Posted by:Dantelope | October 04, 2007 at 01:37 AM
I agree with Anjan that main reason may be background and cultural. In addition to shared environment (social networks) many of these sites started as small projects, with no budget. The availability of volunteers with PHP/Web and LAMP skills is much bigger than volunteers with enough J2EE experience - it is just sheer size of platform that makes J2EE tougher.
Even if it certainly is possible to build completely free (== no cost) solution with Java as with LAMP (Tomcat/JBoss/Hibernate/MySQL or similar), when it comes to hosting, the footprint of the J2EE solution is bigger and will cost probably more than simple LAMP stack.
Another factor that you did not consider is visibility - many very heavily used systems written in Java do not get much attention because of the mundane, boring, non Web-2-ish nature of service they are providing.
But that are of course just speculations. I do not think we have enough data to make any conclusions ...
Miro
Posted by:Miro | October 04, 2007 at 02:02 AM
I'm sorry that feel that the question in the blog is misguiding, that wasn't my intent.

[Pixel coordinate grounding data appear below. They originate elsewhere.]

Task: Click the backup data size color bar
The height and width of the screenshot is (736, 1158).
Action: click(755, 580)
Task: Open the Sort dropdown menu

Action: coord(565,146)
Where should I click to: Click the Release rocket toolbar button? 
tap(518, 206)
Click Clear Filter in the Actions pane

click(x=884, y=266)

That's definitely one of the questions. I would be happy to hear your view on this matter.
The other question that i found interesting (That's more on the architecture level rather then specific use of particular language) is:
Why it appears that similar challenge (Scalability) was addressed by different application stack in Web and Financial industries?
I'm basically trying to see f there is anything we can learn from that.

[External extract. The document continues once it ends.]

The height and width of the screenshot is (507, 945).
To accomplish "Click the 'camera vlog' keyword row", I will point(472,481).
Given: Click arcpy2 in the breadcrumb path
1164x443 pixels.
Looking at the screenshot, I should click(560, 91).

Posted by:Nati Shalom | October 04, 2007 at 08:24 AM
Writting a scalable app is hard with any language. And no language or software that I know of, tries to solve the problem from A to Z (data, cpu, memory virtualization, but also latency, network optimization as your computers will end up in different datacenters across the world).
For example, in java we have JDBC. JDBC does not help at all dealing with shards. I'm not aware of any framework that force you to deal with shards. Shards may be a pain but they are a mandatory for big sites.

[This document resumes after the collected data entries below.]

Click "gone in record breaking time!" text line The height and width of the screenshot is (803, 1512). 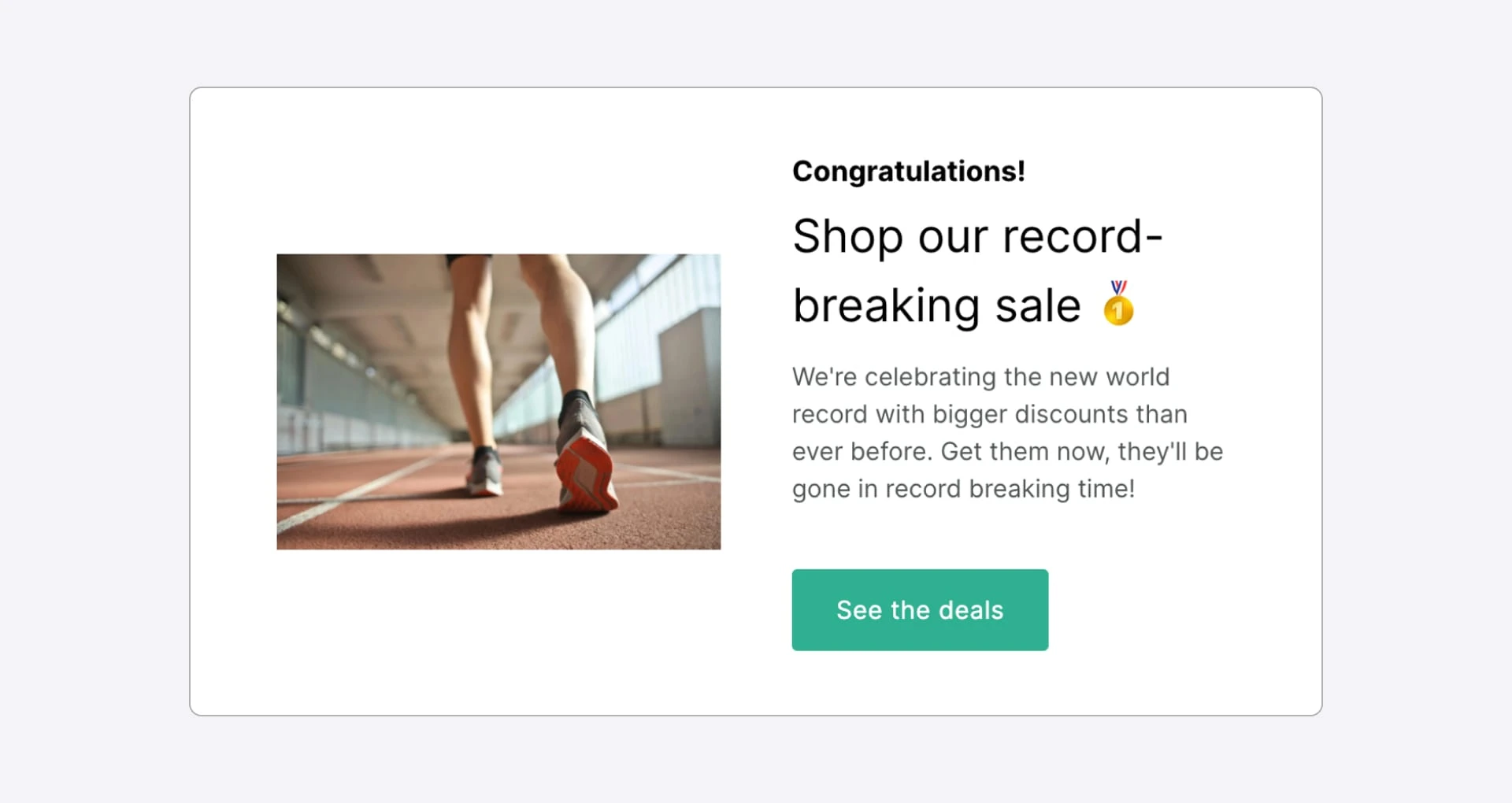tap(963, 489)
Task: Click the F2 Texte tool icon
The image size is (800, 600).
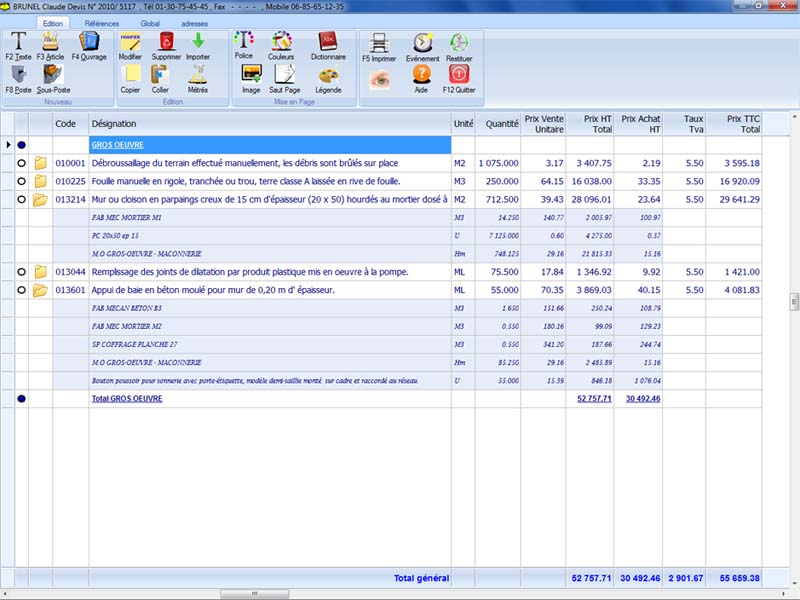Action: pos(18,42)
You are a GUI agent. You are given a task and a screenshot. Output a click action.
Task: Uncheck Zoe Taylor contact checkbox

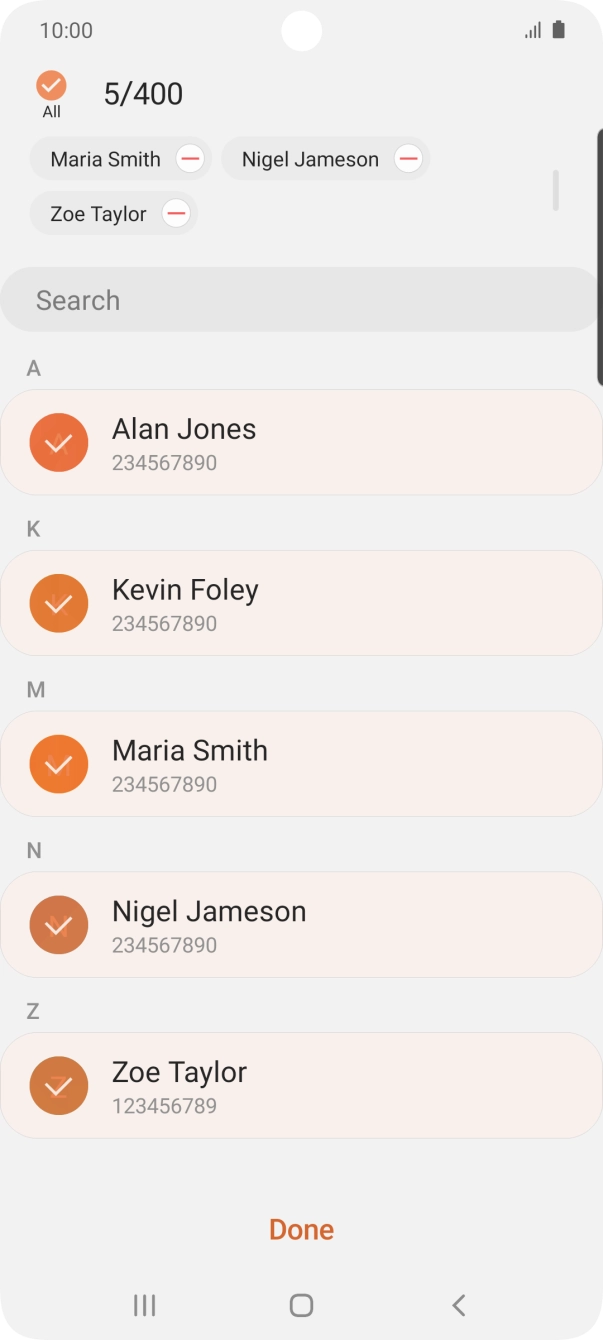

An what to say about the database. They sell you big databases with many features that in the end you cannot use if you want to scale!
Building a scaleable site impose some constraints on the way you do things, on the way you code. Nobody has formalized all these constraints and created a framework that would guarantee that a site can scale indefinitely on low cost pc.
Posted by:HiHo | October 04, 2007 at 08:43 AM
Hi there,
On my opinion most large scale web sites are not written in Java is a result of both technical and financial reasons
In a technical perspective:
• developing in Php / Perl is very fast and simple whereas JEE is more complex
• historically speaking the knowledge, hosting services and developers are more available
• LAMP proved to be stable and common whereas JEE was more of an infrastructure
• JEE requires application servers that sometimes are overkill for a web system
• The light web languages (Php/Perl) are more flexible to changes in the short run (as part of poor architecture that is based on Non-MVC, of course in the long run the cost of any change is dramatically higher)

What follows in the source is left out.